Algorithm-Specific Optimizations¶

Langevin Dynamics¶

# Optimize step size for Langevin dynamics
# Rule of thumb: step_size ≈ O(d^(-1/3)) where d is dimension
step_size = min(0.01, 0.1 * dim**(-1/3))

# Noise scale should be sqrt(2 * step_size) for standard Langevin
noise_scale = np.sqrt(2 * step_size)

Hamiltonian Monte Carlo¶

# Optimize HMC parameters
# Leapfrog steps should scale with dimension
n_leapfrog_steps = max(5, int(np.sqrt(dim)))

# Step size should decrease with dimension
step_size = min(0.01, 0.05 * dim**(-1/4))

Multi-GPU Scaling¶

For extremely large sampling tasks, TorchEBM supports multi-GPU execution:

# Distribution across GPUs using DataParallel
import torch.nn as nn

class ParallelSampler(nn.DataParallel):
    def __init__(self, sampler, device_ids=None):
        super().__init__(sampler, device_ids=device_ids)
        self.module = sampler

    def sample_chain(self, dim, n_steps, n_samples):
        # Distribute samples across GPUs
        return self.forward(dim, n_steps, n_samples)

# Create parallel sampler
devices = list(range(torch.cuda.device_count()))
parallel_sampler = ParallelSampler(sampler, device_ids=devices)
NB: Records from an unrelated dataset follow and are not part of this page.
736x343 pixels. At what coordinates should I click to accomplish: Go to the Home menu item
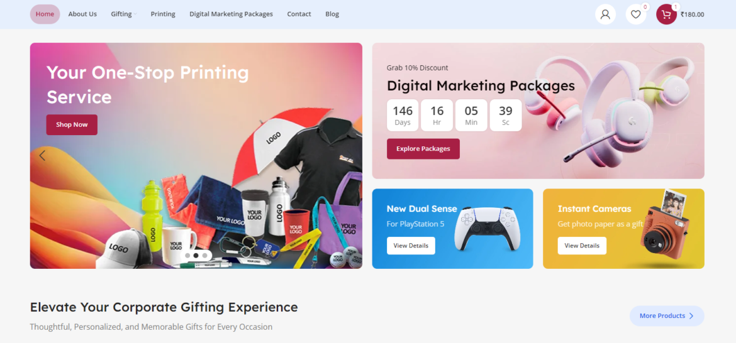click(x=45, y=14)
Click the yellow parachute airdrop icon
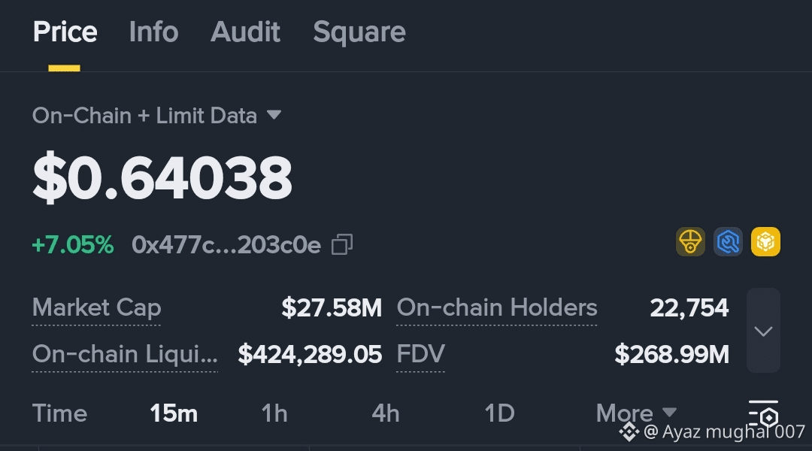This screenshot has width=812, height=451. (x=690, y=242)
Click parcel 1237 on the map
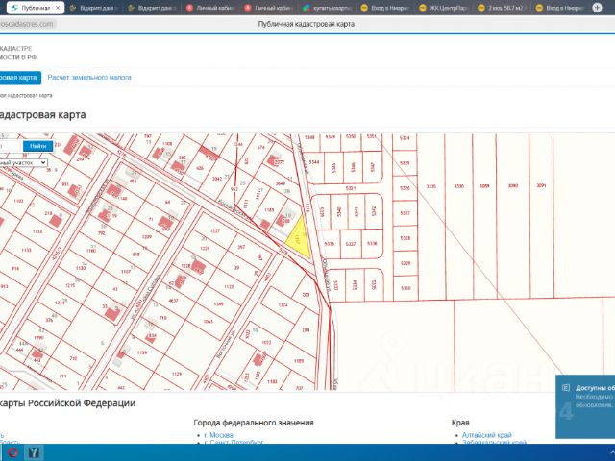 click(x=215, y=231)
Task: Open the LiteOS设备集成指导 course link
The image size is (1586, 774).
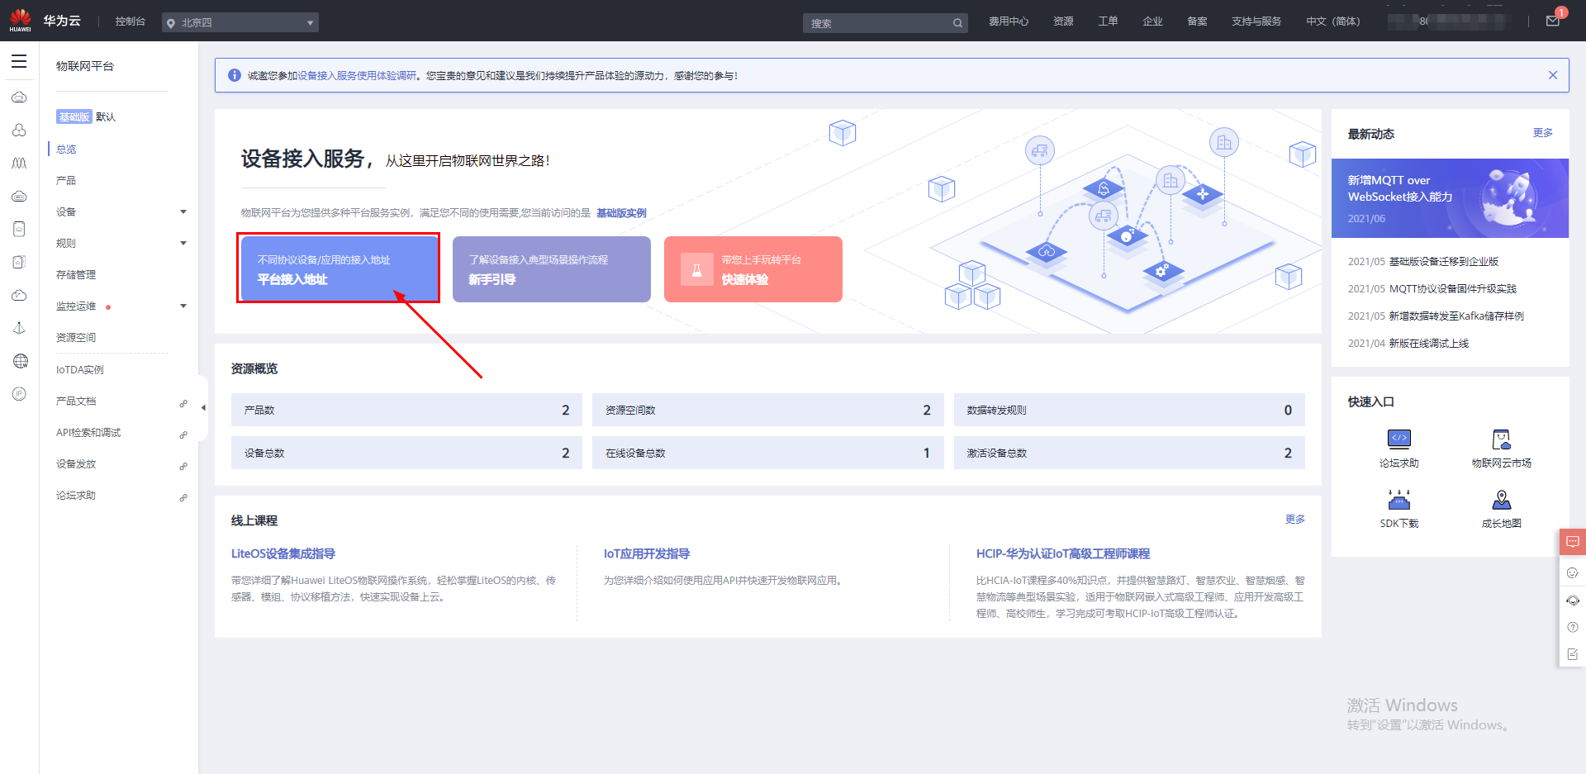Action: point(283,553)
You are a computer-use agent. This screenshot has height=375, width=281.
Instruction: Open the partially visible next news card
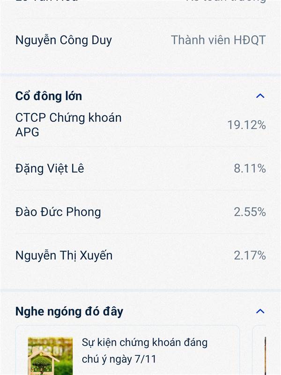tap(259, 350)
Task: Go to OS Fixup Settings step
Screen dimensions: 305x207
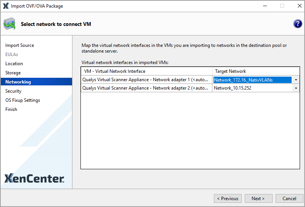Action: tap(22, 100)
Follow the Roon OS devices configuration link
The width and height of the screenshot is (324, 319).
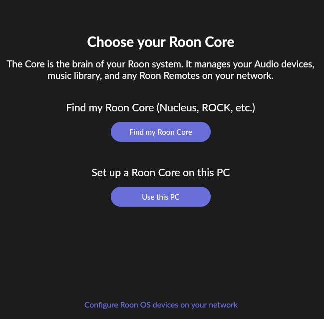point(161,305)
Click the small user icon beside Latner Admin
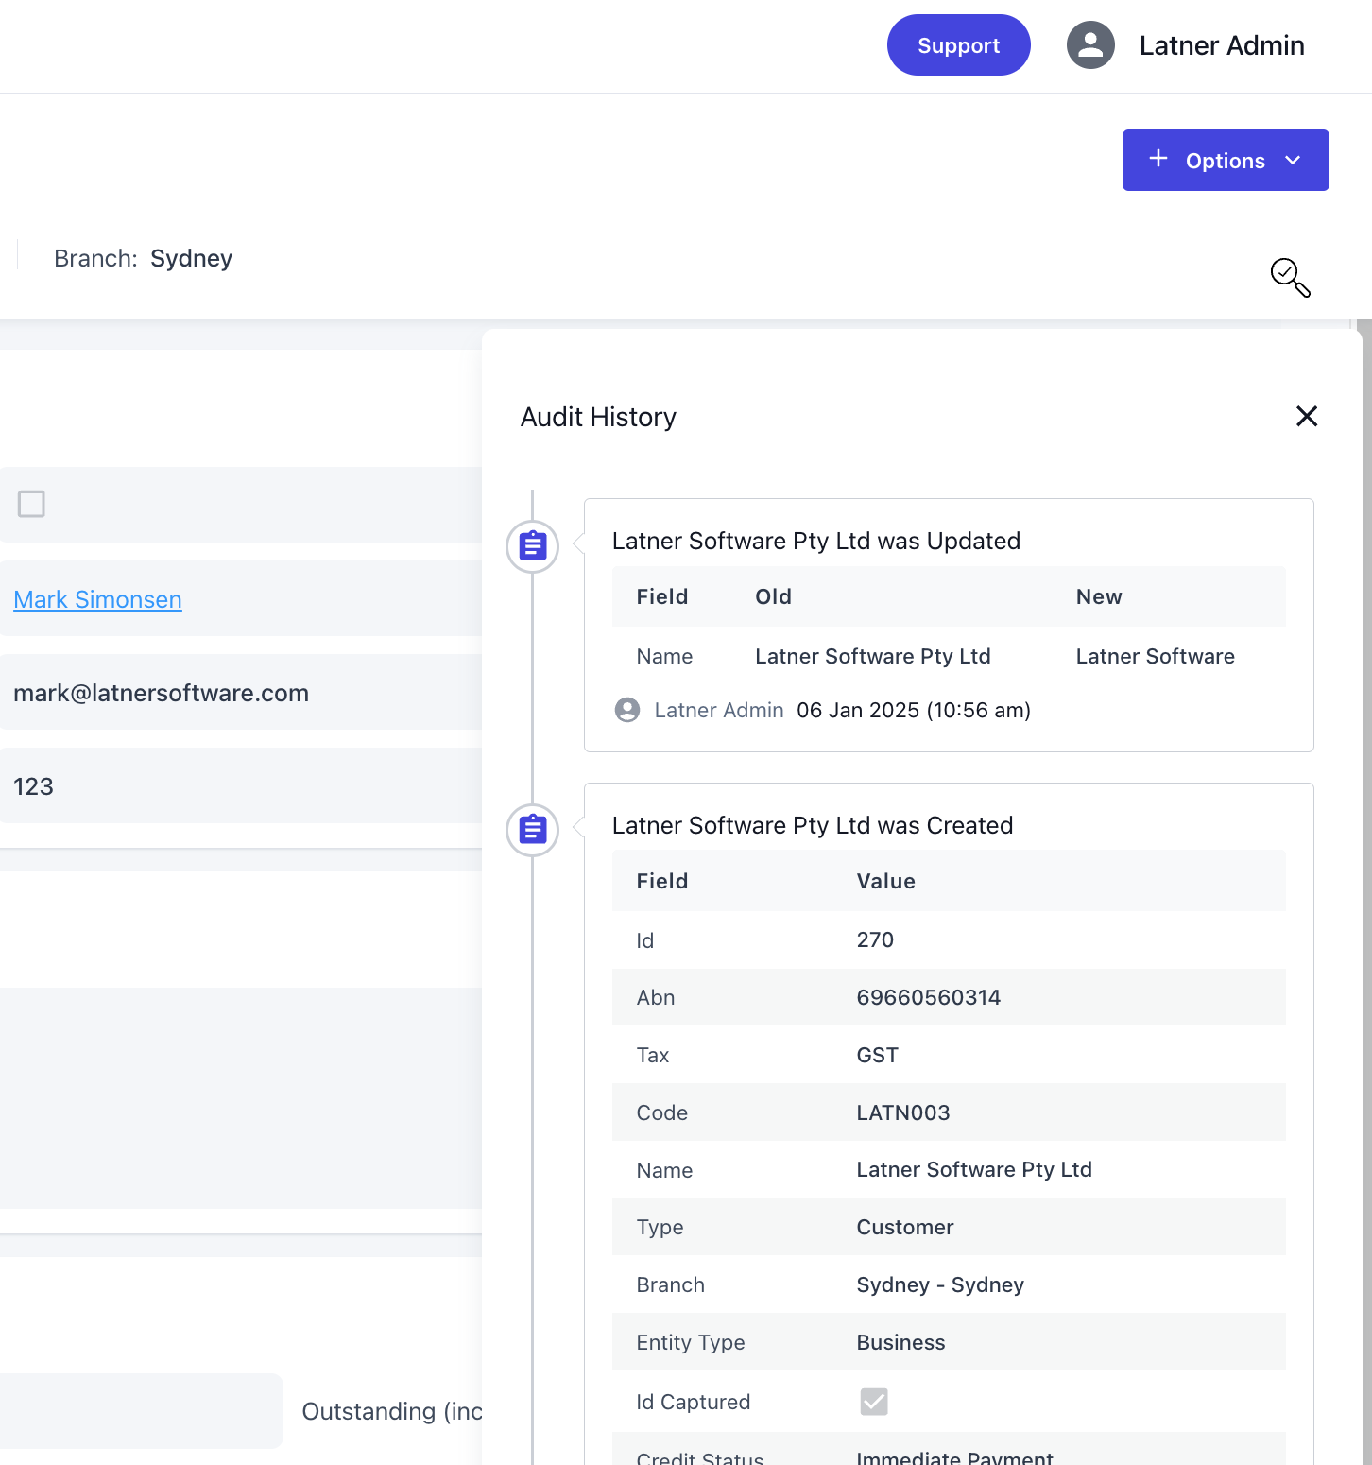Screen dimensions: 1372x1465 (627, 710)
# Generate samples using all available GPUs
samples = parallel_sampler.sample_chain(dim=100, n_steps=1000, n_samples=100000)

Conclusion¶

Performance optimization in TorchEBM involves careful attention to vectorization, GPU acceleration, memory management, and algorithm-specific tuning. By following these guidelines, you can achieve significant speedups in your energy-based modeling workflows.